Rick Watson, a lobbyist and legal counsel for ABC, says the filing states Miami-Dade County did not obtain permission to enact an ordinance from the Department of Labor’s Occupational Safety and Health Administration. He adds a U.S. Supreme Court ruling in another case said local entities must check with OSHA before enacting such an ordinance. The second issue pertains to the provision granting building officials the right to deem a tower crane a permanent structure, capable of withstanding 146 mph winds.
Watson says tower cranes are built to withstand 126 mph winds, and the Miami-Dade ordinance would require them to stay standing in 146 mph winds, and the only way to meet that standard with existing equipment will make cranes more rigid and susceptible to damage.

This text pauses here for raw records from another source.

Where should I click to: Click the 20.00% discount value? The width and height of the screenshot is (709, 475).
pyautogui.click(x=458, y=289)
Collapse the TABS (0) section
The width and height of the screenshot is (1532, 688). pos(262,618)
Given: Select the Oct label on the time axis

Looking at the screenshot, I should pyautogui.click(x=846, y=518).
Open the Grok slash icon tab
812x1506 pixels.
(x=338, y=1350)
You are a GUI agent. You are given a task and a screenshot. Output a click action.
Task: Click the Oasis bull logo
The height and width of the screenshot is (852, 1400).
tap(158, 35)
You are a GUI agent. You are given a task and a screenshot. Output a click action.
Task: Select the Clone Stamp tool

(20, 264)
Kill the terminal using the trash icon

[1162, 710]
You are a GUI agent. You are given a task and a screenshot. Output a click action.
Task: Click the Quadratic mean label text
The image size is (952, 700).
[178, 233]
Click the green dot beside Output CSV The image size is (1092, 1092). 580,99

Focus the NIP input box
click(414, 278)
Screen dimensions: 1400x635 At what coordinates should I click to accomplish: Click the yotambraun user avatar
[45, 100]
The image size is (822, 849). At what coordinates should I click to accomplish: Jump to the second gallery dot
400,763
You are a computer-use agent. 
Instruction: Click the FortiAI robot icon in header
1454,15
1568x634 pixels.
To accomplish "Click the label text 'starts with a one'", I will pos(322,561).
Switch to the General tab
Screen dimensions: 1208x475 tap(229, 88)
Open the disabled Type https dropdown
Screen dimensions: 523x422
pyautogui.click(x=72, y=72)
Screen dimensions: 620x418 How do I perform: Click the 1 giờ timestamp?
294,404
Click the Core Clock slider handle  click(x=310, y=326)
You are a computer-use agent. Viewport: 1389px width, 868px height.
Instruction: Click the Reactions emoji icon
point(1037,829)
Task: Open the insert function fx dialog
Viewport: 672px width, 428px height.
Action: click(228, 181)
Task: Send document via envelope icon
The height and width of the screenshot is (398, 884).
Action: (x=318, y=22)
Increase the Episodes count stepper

“This means a significant increase in cost and risk involved with tower-crane work,” says consulting engineer Lawrence Shapiro, co-author of the 576-page Cranes and Derricks. The book is published by the McGraw-Hill Cos., the parent company of Engineering News-Record and Southeast Construction. “It would considerably cut down on the pool of available cranes, and a lot (of crane operators) would decide they cannot do it.”
Bruce Whitten, of Fred’s Crane Service of Orlando and chair of the Florida Crane Owners’ Council, doubts manufacturers will redesign cranes to meet the standard. Current machines would require modifications.
Peter Juhren, national service manager for Morrow Equipment Co. in Salem, Ore., agrees that no cranes are designed to meet 146 mph winds. However, he says, they can be modified to do so by lowering the hook heights, which will require more climbs; adding more tie-ins with the building; increasing the foundation size, and using heavy-duty tower sections. He says all will increase construction cost.
Additional climbs involve jacking up the crane and adding sections, which experts say is a hazardous time in crane operations. Two March 2008 fatal crane accidents, the one in Miami and an earlier event in New York City, occurred during a jacking operation.
Whitten explains this process requires disconnecting at the top, raising that section up, sliding another section in on top of the existing section, and making the tie in. Whitten calls it “the most dangerous portion of crane operation.”
“The tying operation is elaborate, and it’s an elevated risk,” Shapiro adds. “When you add ties you have to release other ties. The mast needs to be flexible. It cannot be tied at close intervals.”
Whitten says more tie-ins will make the crane more rigid and less able to flex.
Assistant county attorneys Hugo Benitez and Eddie Gonzalez issued a statement that said: “We believe the ordinance is legal, and we intend to defend it.”
Whitten says some of his members are reporting plans to pull out of Miami-Dade County if the law remains on the books. “It has every crane owner running scared,” Whitten says.